Someone in another thread (sorry I do not remember who) made what I think, a good suggestion: if the price in the grey market plus the cost of service is less than the retail price then do not bother sending the watch to the seller's service center: pay for the repair in your local swatch service center and you will even get a two-year manufacturer warranty.

Cheers,

Miguel


----------



## dicioccio

I think you're talking about me. I've bought the watch at Jomashop then I've realized the watch was a lot off specs and so I've sent it to a Swatch repair center in Milan (I'm from Rome). For 100 euro I've got all the electronic module and the three hands replaced and the watch pressure tested. Anyway a good deal.

The whole story is documented here: https://www.watchuseek.com/f9/certina-ds-action-diver-watch-review-2960578.html#post33577754

Have a nice reading !


----------



## wbird

Considering gray market inventory comes from AD's, it seems a bit of a stretch that an AD would actually test a watch and if out of spec send it to the GM. If they did test it and found it out of spec or defective they could return it to mfg. at a better return than sending it to the GM. Should mention my AD has sent inventory that wasn't moving to Joma and got to visit their warehouse, he said he saw full pallets of watches from all over the world coming in and being inventoried. 
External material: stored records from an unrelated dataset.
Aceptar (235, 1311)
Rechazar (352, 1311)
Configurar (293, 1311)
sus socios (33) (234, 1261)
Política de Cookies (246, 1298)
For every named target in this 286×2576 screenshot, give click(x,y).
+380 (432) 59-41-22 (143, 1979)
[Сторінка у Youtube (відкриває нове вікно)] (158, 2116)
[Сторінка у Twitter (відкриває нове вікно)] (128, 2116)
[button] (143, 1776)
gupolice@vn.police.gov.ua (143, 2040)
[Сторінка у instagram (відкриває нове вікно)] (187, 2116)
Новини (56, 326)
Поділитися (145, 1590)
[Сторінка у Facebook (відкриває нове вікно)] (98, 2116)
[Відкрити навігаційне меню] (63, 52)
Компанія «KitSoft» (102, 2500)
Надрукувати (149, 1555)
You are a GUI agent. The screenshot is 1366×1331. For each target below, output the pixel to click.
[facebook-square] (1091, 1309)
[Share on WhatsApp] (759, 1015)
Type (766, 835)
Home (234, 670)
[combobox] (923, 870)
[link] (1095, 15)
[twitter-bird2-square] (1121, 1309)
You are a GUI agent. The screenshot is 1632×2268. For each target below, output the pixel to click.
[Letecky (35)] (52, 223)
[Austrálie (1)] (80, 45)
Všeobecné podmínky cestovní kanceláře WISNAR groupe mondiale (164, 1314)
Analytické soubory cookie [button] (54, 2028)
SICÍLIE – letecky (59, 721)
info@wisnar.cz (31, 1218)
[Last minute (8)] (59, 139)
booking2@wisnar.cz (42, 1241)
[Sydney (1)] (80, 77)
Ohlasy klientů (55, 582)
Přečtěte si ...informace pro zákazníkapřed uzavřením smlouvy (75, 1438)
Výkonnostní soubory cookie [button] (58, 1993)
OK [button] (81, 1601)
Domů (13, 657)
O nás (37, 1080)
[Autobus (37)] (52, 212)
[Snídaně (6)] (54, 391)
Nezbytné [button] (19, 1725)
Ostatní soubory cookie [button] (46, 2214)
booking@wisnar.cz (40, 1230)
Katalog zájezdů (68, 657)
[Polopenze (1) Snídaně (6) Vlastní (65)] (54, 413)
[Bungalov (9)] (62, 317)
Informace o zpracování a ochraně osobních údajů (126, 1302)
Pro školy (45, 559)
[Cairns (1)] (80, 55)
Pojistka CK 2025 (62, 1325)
I guess the point is that defective watch from Joma could have just as easily been sold at an AD for a lot more a few days before it ended up on the gray market.


----------



## dicioccio

i agree with you wbird !

From my point of view, the chance to get a defective watch from the grey market is the same from a AD, so it is worth to get a chance. My personal experience was anyway good since I've spent more or less the same as if I would have bought the watch from a AD. Moreover I've experienced a very good service from Swatch !


----------



## Boomerdw

I was told my a watch maker, certified for manuals and quartz work, that shops like Joma get seconds so to speak. The pieces do not meet 1st quality.

Mine came not running and it turned out the battery contact has some previous battery crude on it. It just needed a cleaning. The battery was tested good. This was a supposedly new watch from Jomashop. 

Returns and such get refurbished and sold to the grey market dealers.


----------



## wbird

Sounds like your watchmaker is spreading some conspiracy theories and based on his occupation never dealt directly with them. His statements are also in direct conflict with what Joma posts "they are new 100% authentic and never refurbished" on their website. 

But more importantly it makes no sense. First who is doing this refurbishing? An AD will not bother, they send defective watches back to the Mfg. for full credit. Joma sub contracts their repairs, so their not interested in repairs and refurbishing. So where is Joma getting these seconds and refurbs from? Joma works with AD's to get the majority of their inventory, and when they sell an open box or "used" watch they clearly label it as such. 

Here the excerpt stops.